Well, yes, Moncrieff does get carried away sometimes. A typical example mentioned by Davis is when he translates the perfectly ordinary French word “l’oubli” (forgetfulness) as “the waters of Lethe,” thus adding “a mythical reference that is not in the original” as if he wanted to show off his classical education.[3] Sometimes he commits surprisingly basic errors, including falling for the most common of all faux amis: mistaking the French word “actuel” for the English “actually.” A more amusing example comes in “Swann in Love.” When Swann probes Odette about lesbian affairs in her past, he says,
“What is really terrible is what one cannot imagine. But you‘ve been so sweet to me; I don’t want to tire you…I’ve quite finished now.

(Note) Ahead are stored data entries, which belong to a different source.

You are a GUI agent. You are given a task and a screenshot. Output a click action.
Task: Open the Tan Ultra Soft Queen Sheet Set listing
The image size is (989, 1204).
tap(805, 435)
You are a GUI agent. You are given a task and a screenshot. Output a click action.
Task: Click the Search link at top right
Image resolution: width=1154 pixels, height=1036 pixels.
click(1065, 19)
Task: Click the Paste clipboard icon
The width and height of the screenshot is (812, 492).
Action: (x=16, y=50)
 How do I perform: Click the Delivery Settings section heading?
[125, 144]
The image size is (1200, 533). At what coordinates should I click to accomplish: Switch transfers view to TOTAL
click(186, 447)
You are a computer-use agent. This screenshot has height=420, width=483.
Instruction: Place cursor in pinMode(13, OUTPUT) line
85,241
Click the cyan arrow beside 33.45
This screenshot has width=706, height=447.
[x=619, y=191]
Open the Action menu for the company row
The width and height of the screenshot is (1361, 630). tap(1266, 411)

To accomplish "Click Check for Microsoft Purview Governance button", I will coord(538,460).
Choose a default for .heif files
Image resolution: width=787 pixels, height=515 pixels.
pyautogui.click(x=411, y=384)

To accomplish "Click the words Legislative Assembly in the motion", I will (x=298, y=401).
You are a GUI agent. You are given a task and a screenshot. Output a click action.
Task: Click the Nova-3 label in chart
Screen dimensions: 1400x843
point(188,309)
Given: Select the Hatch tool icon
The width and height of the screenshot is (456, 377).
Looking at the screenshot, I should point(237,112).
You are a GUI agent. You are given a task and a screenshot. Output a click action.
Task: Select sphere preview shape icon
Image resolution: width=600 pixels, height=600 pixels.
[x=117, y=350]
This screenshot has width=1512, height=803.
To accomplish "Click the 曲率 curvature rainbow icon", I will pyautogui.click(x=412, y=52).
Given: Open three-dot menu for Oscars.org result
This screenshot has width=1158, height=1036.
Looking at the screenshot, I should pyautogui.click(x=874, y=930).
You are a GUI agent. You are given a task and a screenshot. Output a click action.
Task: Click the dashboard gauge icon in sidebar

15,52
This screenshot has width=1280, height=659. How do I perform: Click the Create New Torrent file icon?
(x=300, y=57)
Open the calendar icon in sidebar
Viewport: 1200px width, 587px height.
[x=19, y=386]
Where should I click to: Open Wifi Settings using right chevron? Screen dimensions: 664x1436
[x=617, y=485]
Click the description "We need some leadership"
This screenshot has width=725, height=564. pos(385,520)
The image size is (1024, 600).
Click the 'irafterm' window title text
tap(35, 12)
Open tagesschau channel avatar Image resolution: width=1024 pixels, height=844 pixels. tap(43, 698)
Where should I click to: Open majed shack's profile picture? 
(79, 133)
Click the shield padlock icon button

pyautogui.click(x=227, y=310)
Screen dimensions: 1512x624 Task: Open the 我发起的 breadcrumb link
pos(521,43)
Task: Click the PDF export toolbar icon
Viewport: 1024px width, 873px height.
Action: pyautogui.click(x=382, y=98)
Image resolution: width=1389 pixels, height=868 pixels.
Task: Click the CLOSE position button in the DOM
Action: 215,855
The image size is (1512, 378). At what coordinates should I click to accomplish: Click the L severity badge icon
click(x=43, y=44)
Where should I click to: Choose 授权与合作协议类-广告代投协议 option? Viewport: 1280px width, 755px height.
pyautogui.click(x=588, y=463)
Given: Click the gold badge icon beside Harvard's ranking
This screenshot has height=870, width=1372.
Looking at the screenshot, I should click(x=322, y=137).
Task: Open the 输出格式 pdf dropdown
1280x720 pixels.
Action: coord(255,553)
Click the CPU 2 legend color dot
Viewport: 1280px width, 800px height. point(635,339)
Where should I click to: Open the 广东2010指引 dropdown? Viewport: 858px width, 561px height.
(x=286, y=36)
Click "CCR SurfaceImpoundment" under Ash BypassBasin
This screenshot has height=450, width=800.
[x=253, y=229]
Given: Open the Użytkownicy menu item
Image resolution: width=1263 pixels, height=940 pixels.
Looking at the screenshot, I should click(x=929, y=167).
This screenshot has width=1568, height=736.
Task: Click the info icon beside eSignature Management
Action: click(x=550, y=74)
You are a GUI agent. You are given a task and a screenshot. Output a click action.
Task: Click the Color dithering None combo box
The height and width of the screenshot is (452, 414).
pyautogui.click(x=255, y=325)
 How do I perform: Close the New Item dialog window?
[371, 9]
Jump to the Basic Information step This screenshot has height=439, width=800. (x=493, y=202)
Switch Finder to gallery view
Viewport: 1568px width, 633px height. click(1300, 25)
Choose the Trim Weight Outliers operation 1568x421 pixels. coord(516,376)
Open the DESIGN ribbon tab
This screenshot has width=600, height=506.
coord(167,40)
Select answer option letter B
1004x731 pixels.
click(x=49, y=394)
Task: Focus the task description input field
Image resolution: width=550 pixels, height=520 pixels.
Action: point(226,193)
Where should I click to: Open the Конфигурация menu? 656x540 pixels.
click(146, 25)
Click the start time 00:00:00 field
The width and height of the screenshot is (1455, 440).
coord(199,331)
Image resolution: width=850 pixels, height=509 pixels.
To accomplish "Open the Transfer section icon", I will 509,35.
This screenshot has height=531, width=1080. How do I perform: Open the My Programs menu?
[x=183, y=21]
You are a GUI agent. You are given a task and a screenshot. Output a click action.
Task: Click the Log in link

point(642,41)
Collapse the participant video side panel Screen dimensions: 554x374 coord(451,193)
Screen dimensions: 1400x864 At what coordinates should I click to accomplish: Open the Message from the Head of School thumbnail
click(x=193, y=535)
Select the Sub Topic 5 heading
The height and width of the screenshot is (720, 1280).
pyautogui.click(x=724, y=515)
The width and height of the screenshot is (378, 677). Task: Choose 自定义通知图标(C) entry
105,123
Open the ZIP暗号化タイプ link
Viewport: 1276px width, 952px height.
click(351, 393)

Only one word more: how many times?”
In French that’s “Il y a combien de temps?” which any beginning French student knows means “How long ago?” not “How many times?” Moncrieff can’t possibility not have known the meaning of this phrase. But as Christopher Hitchens suggests in a beautiful piece in the Atlantic, perhaps in committing such a basic error, Moncrieff was “giving away his own proclivities.”[4]
There is something endearing about finding mistakes of this order in a translator as great as Moncrieff. It makes me feel a closeness to him, as if I were looking over his shoulder while he is working. And anyhow, as Hitchens says, “What’s the occasional faux ami between real friends?’
Arthur Waley, who was translating The Tale of Genji at the same time Moncrieff was translating Proust, famously made his share of mistakes as well. In the opening chapter of his translation, Genji’s father the Kiritsubo Emperor writes a poem in the wake of the death of his wife, Genji’s mother. The poem is addressed to the dead woman’s mother, Genji’s grandmother, and expresses the father’s concern for his little son who has gone away from the palace with his grandmother:
“At the sound of the wind that binds the cold dew on Takagi moor, my heart goes out to the tender lilac stems.”[5]
“It was of the young Prince that he spoke in symbol,” Waley adds, helpfully teaching the reader how to read poems in the Tale, which often reference plants and flowers rather than referring directly to people. But “Takagi moor” here should be “Miyagi Moor.” That it be Miyagi and not Takagi is important because the first character in the word “Miya” (宮)also means “palace” or “prince,” and the place name “Miyagi” is associated poetically with the plant ko-hagi, which Waley renders ‘tender lilac stems’ (although other translators have “bush clover.”) This early on in his translation, Waley has missed or ignored those allusions and mistranscribed the toponym. Perhaps it got garbled as he turned from the long side of his famous L-shaped desk, where the original text stood open, to the shorter side, where he typed out the English, often without looking back. The mistake was never corrected in any subsequent edition. It’s still there in the 2010 edition I am now teaching. When I recently splurged and bought a copy of the first (abridged) French translation of the Tale of Genji, published in 1928, I opened it to find Waley’s “Takagi moor” there too, like an old friend.[6]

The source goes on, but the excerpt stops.